Awesome.. With my training and experience I could be a shot-caller there within a few years.


----------



## Guest

Those groups have been around for decades.....they're mostly harmless, and have rules about not interfering with public safety operations.

If you want to gawk at the scene of a MVA or other incident, then stay out of my way and enjoy the show.


----------



## SinePari

Delta784 said:


> If you want to gawk at the scene of a MVA...


...take the police exam.


----------



## csauce777

DNorth said:


> waiting for the big important dispatcher to put out a call so that they can race the shiny red trucks to a scene and interfere as best as they can.


Some of these Wacker groups call info into their "dispatcher" who then sends the info out to a bunch of other whackers who all carry alpha-numerical pagers so they can always know what's happening in the public safety world.


----------



## lofu

Every one of these crankers that I've met are big supporters of what we do. So as long as they stay put of the way and don't try to play hero, I say "no harm, no foul."


----------



## pahapoika

Boston has had them for years. believe they even broadcast on their own frequency.

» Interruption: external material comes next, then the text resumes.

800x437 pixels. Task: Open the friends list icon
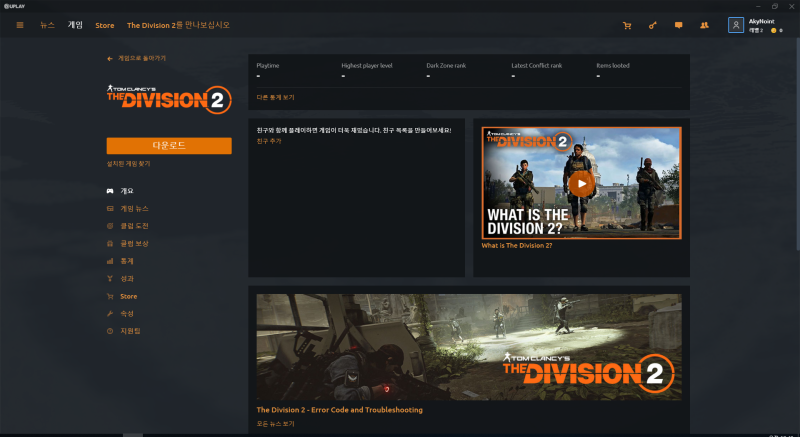[705, 25]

they give other "sparkies" a more detailed description of the fire ground.

like Delta said pretty harmless and sometimes pitch in to help roll up hose.


----------



## DNorth

Interesting, thank you.

I worked "west of 495," so I did not run into these groups.

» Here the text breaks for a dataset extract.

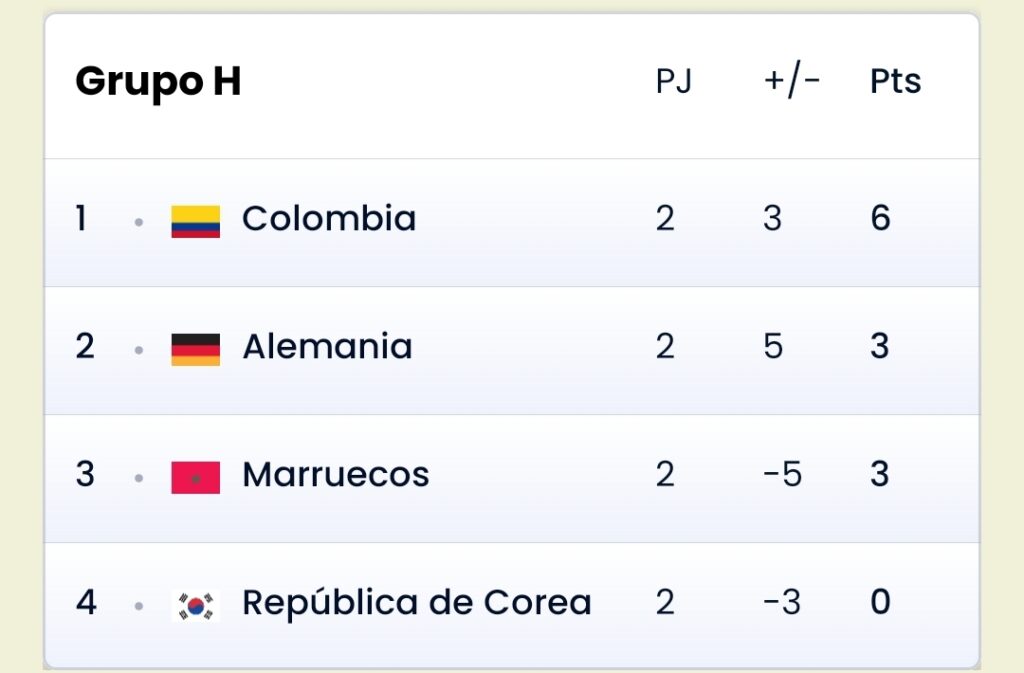Click the Germany flag next to Alemania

I just hope liability is assessed if they do indeed participate in any kind of assistance with a fire department. One of my exes was on the fire auxiliary in the town she lived in (her dad was one of the Chiefs), and she wasn't allowed any closer to the scene than other civilians were, until she went through the same very basic training course that all the new firefighters attended, due to departmental liability from what I understand.


----------



## Hush

Theres a difference between the curious, the eager to help, and the firebug psychos. I think it's a nice gesture to throw the decent ones a bone and let them feel important rolling up a hose or something.


----------



## CPT Chaos

Sparkies! They have been around forever. As long as they "Keep Back 500 Feet" I'm fine with them. These days they have graduated from scanners to cell phones.


----------



## Goose

Hush said:


> Theres a difference between the curious, the eager to help, and the firebug psychos. I think it's a nice gesture to throw the decent ones a bone and let them feel important rolling up a hose or something.


I feel important every time I roll up my hose.


----------



## niteowl1970

frank said:


> I feel important every time I roll up my hose.


----------



## SinePari

Last time I checked, it wasn't a crime to be a nerd.


----------